Does FFmpeg build and run on mingw64 at all?
> From afb93d1dec538e4c886b48479339f3af0742818a Mon Sep 17 00:00:00 2001
> From: Loren Merritt <pengvado at akuvian.org>
> Date: Sat, 2 Aug 2008 02:13:09 -0600
> Subject: [PATCH] yasm buildsystem
>
> ---
> common.mak | 7 +++++++
> configure | 31 +++++++++++++++++++++++++++++++
> 2 files changed, 38 insertions(+), 0 deletions(-)
>
> diff --git a/common.mak b/common.mak
> index 93176c5..17519d9 100644
> --- a/common.mak
> +++ b/common.mak
> @@ -8,6 +8,7 @@ ifndef SUBDIR
> vpath %.c $(SRC_DIR)
> vpath %.h $(SRC_DIR)
> vpath %.S $(SRC_DIR)
> +vpath %.asm $(SRC_DIR)
>
> ifeq ($(SRC_DIR),$(SRC_PATH_BARE))
> BUILD_ROOT_REL = .
OK
> @@ -26,6 +27,9 @@ CFLAGS := -DHAVE_AV_CONFIG_H -D_FILE_OFFSET_BITS=64 -D_LARGEFILE_SOURCE \
> %.o: %.S
> $(CC) $(CFLAGS) $(LIBOBJFLAGS) -c -o $@ $<
>
> +%.o: %.asm
> + $(YASM) $(YASMFLAGS) -I $(<D)/ -o $@ $<
> +
> %.ho: %.h
> $(CC) $(CFLAGS) $(LIBOBJFLAGS) -Wno-unused -c -o $@ -x c $<
>
I'd rather not tie as generic a filename pattern as *.asm to an
x86-only assembler. Does it work if you rewrite the rule as
$(SUBDIR)i386/%.o: $(SUBDIR)i386/%.asm
and move it to the RULES macro further down the file?
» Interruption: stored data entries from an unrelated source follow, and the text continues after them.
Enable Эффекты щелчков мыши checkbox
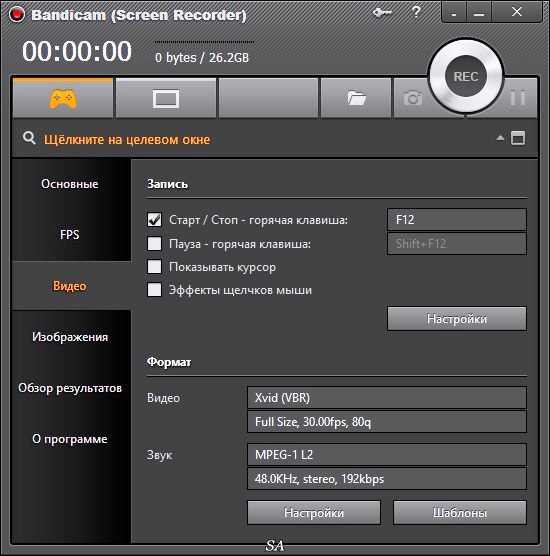 point(154,290)
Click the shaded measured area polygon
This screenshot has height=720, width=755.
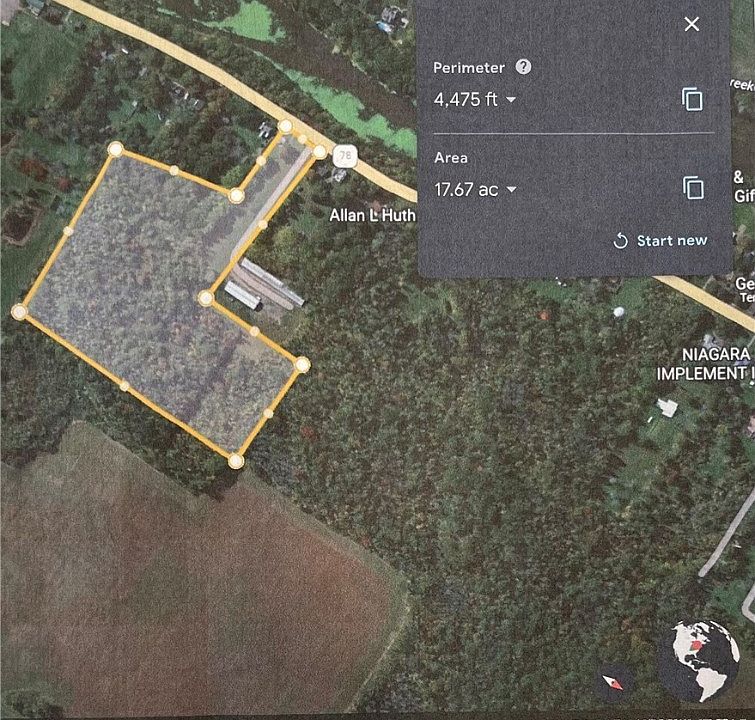[x=144, y=289]
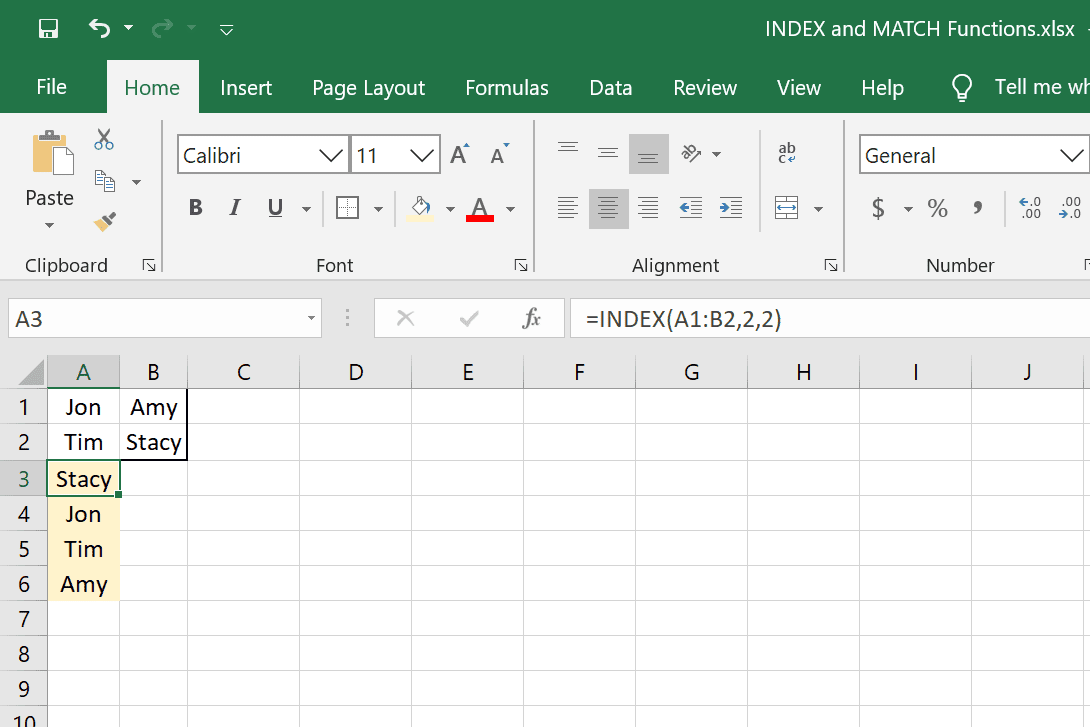Select cell A6 containing Amy
Image resolution: width=1090 pixels, height=727 pixels.
tap(83, 583)
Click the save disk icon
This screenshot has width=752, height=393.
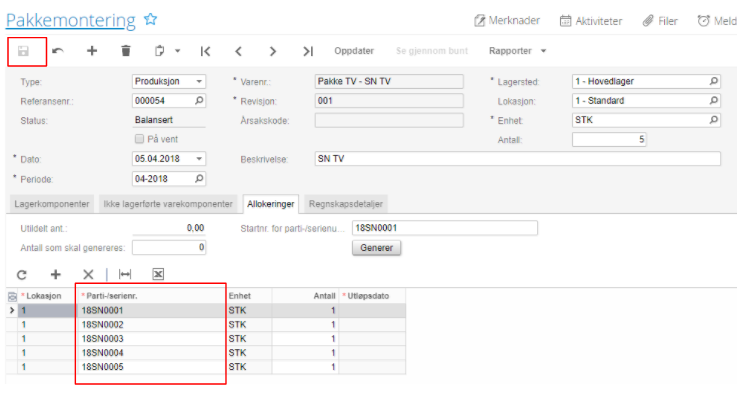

That's the best
solution I can think of right now.
> @@ -38,6 +42,9 @@ CFLAGS := -DHAVE_AV_CONFIG_H -D_FILE_OFFSET_BITS=64 -D_LARGEFILE_SOURCE \
> %.d: %.cpp
> $(DEPEND_CMD) > $@
>
> +%.d: %.asm
> + $(YASM) $(YASMFLAGS) -I $(<D)/ -M -o $(@:%.d=%.o) $< > $@
> +
> %.o: %.d
>
> %$(EXESUF): %.c
Ditto.
> diff --git a/configure b/configure
> index 564ff03..d11a331 100755
> --- a/configure
> +++ b/configure
> @@ -444,6 +444,13 @@ int foo(void){ asm volatile($asm); }
> EOF
> }
>
> +check_yasm(){
> + log check_yasm "$@"
> + echo "$1" > $TMPS
> + shift 1
> + check_cmd $yasm $YASMFLAGS "$@" -o $TMPO $TMPS
> +}
> +
The test file should be written to the log using log_file $TMPS.
> check_ld(){
> log check_ld "$@"
> check_cc || return
> @@ -927,6 +934,7 @@ shlibdir_default="$libdir_default"
>
> # toolchain
> cc="gcc"
> +yasm="yasm"
> ar="ar"
> nm="nm"
> ranlib="ranlib"
> @@ -1089,6 +1097,7 @@ echo "# $0 $@" > $logfile
> set >> $logfile
>
> cc="${cross_prefix}${cc}"
> +yasm="${cross_prefix}${yasm}"
> ar="${cross_prefix}${ar}"
> nm="${cross_prefix}${nm}"
> ranlib="${cross_prefix}${ranlib}"
OK
> @@ -1179,6 +1188,8 @@ enable $arch
> enabled_any x86_32 x86_64 && enable x86
> enabled sparc64 && enable sparc
>
> +objformat="elf"
> +
This should go in a more natural place. Next to the other
toolchain-related variables seems good.
> # OS specific
> case $target_os in
> beos|haiku|zeta)
> @@ -1243,6 +1254,7 @@ case $target_os in
> SLIBNAME_WITH_VERSION='$(SLIBPREF)$(FULLNAME).$(LIBVERSION)$(SLIBSUF)'
> SLIBNAME_WITH_MAJOR='$(SLIBPREF)$(FULLNAME).$(LIBMAJOR)$(SLIBSUF)'
> FFSERVERLDFLAGS=-Wl,-bind_at_load
> + objformat="macho"
> ;;
> mingw32*)
> target_os=mingw32
> @@ -1269,6 +1281,7 @@ case $target_os in
> install -m 644 $(SUBDIR)$(SLIBNAME_WITH_MAJOR:$(SLIBSUF)=.lib) "$(SHLIBDIR)/$(SLIBNAME_WITH_MAJOR:$(SLIBSUF)=.lib)"'
> SLIB_UNINSTALL_EXTRA_CMD='rm -f "$(SHLIBDIR)/$(SLIBNAME:$(SLIBSUF)=.lib)"'
> SHFLAGS='-shared -Wl,--output-def,$$(@:$(SLIBSUF)=.def) -Wl,--enable-runtime-pseudo-reloc -Wl,--enable-auto-image-base'
> + objformat="win32"
> ;;
> cygwin*)
> target_os=cygwin
> @@ -1285,12 +1298,14 @@ case $target_os in
> SLIBNAME_WITH_VERSION='$(SLIBPREF)$(FULLNAME)-$(LIBVERSION)$(SLIBSUF)'
> SLIBNAME_WITH_MAJOR='$(SLIBPREF)$(FULLNAME)-$(LIBMAJOR)$(SLIBSUF)'
> SHFLAGS='-shared -Wl,--enable-auto-image-base'
> + objformat="win32"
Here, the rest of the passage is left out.